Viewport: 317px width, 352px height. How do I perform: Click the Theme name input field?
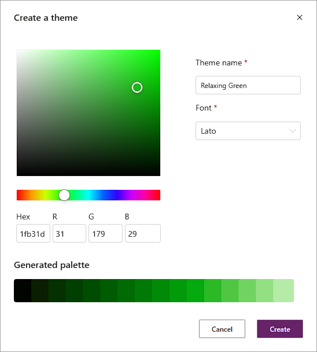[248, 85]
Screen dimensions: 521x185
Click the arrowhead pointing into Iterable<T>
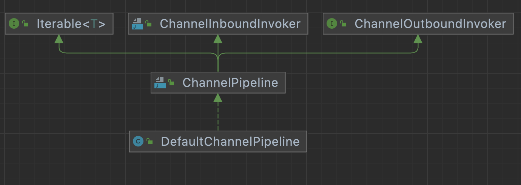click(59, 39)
════
**DIRECTIONS**
Reproduce each entry word for word and cut the images.

**EXPECTED ANSWER**
Viewport: 317px width, 352px height. How do I perform: Click the Theme name input field?
[248, 85]
Screen dimensions: 521x185
Click the arrowhead pointing into Iterable<T>
click(59, 39)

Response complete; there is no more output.